## Source extract
== Segment start ==

The human mind is a marvellous thing.
I sit here at my computer, thinking about the words that my fingers will type into the next line of text. At the same time, part of my mind stands outside, watching me as I work, noting the way my shoulders tense when I’m searching for a word. And behind that, still another layer observes how my mind is able to observe itself. And behind that, perhaps, still another layer.
How can it be that we humans can simultaneously get involved, and observe ourselves getting involved?
“We’re doing some tough thinking about this issue,” the late Val Anderson told a meeting of the United Church of Canada’s national executive, some decades ago. “And we’re thinking about how we’re doing that thinking—that’s good. But are we giving any thought to how we’re thinking about our thinking?”
I wonder if any other creatures could even ask that question, let alone understand it.
Other creatures have ways of communicating with each other, certainly. Whales and dolphins send long distance messages through the ocean; elephants apparently do the same through the ground, at frequencies below human perception. Wolves howl in the night; birds twitter; bees dance. Even trees have ways of warning each other about insect infestations and browsing giraffes.
But does a giraffe ever stand back from browsing on an acacia tree and think about what it’s doing?
Is a laboratory rat aware that it’s making a mental map of a maze?
Therapists use precisely that ability to step outside oneself, in what author Paul Smith calls “two-chair work” in his book Integral Christianity.

== Segment end ==

## The data
== Segment start ==

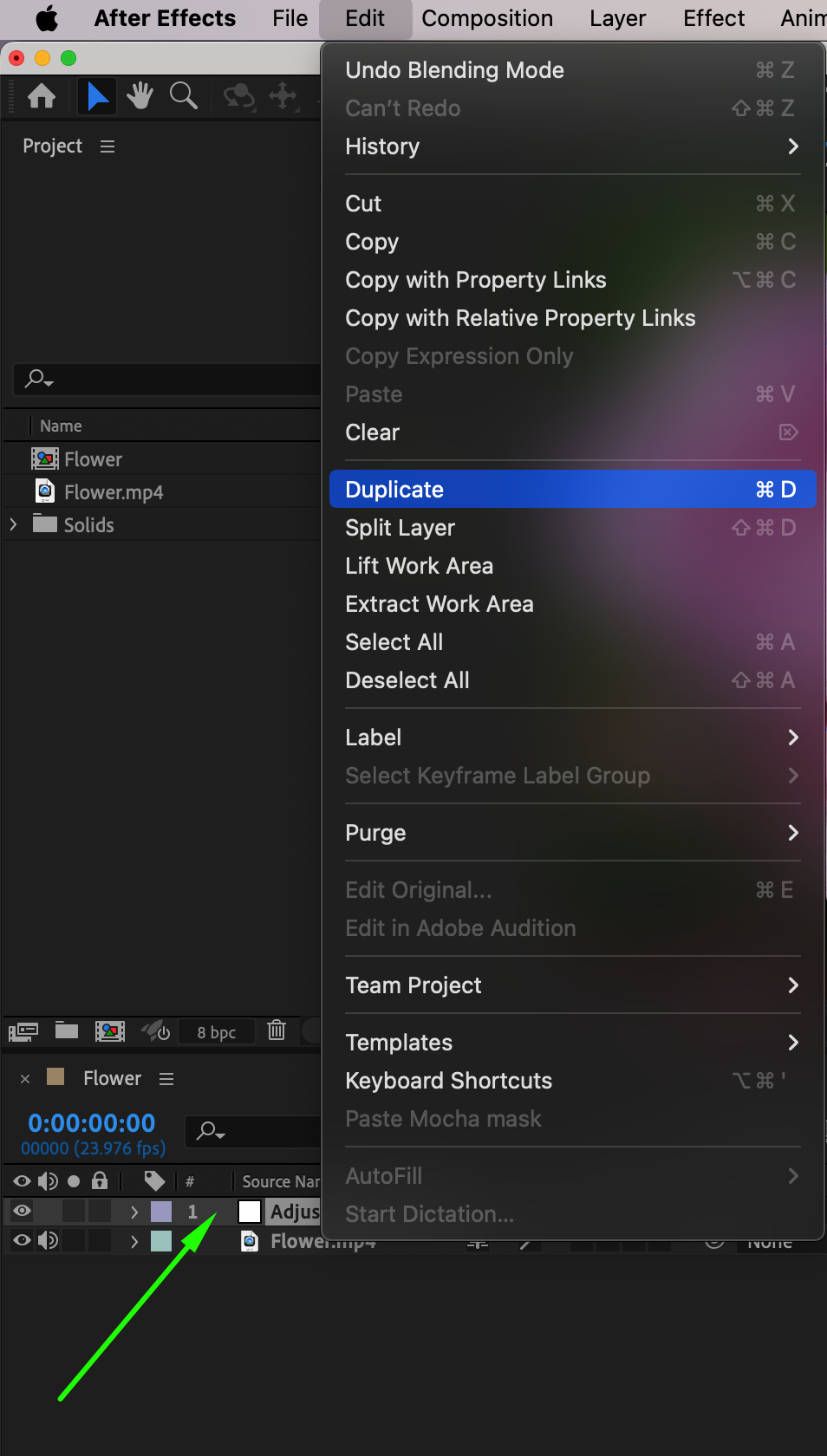Open the Composition menu
827x1456 pixels.
pyautogui.click(x=486, y=18)
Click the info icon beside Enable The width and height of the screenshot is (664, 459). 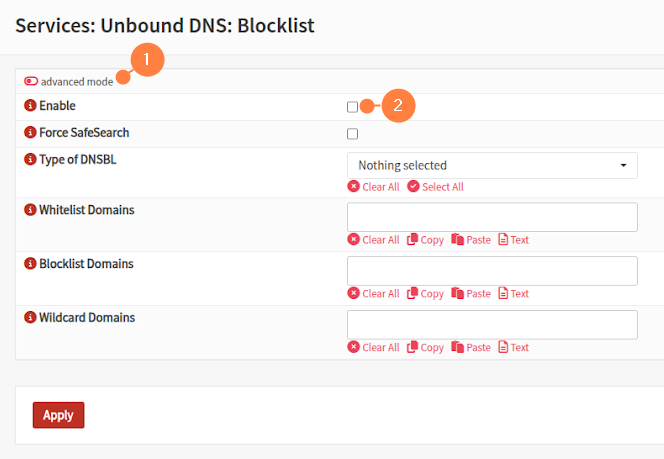[x=30, y=106]

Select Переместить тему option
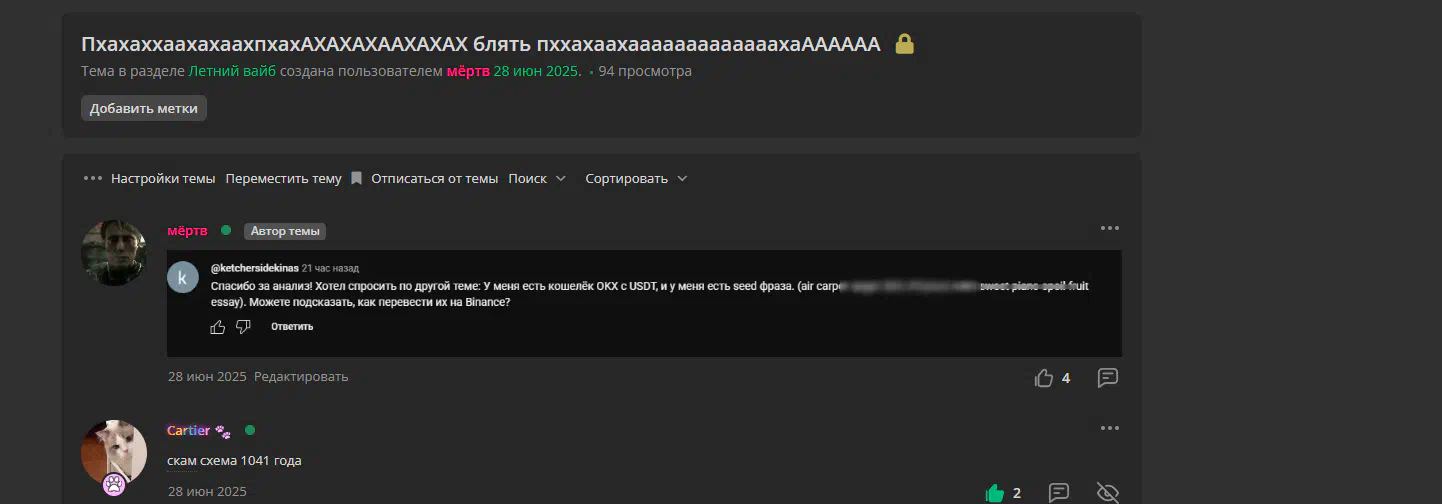(x=284, y=179)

== Segment end ==

## Exercise tasks
1) In the passage about the human mind, list every living thing that the paragraph beginning "Other creatures have ways of communicating" says can communicate or send warnings.
2) Duplicate the passage about the human mind from "Other creatures have" to "what it’s doing?".

## Answers to the exercises
1) Whales, dolphins, elephants, wolves, birds, bees, trees

2)
Other creatures have ways of communicating with each other, certainly. Whales and dolphins send long distance messages through the ocean; elephants apparently do the same through the ground, at frequencies below human perception. Wolves howl in the night; birds twitter; bees dance. Even trees have ways of warning each other about insect infestations and browsing giraffes.
But does a giraffe ever stand back from browsing on an acacia tree and think about what it’s doing?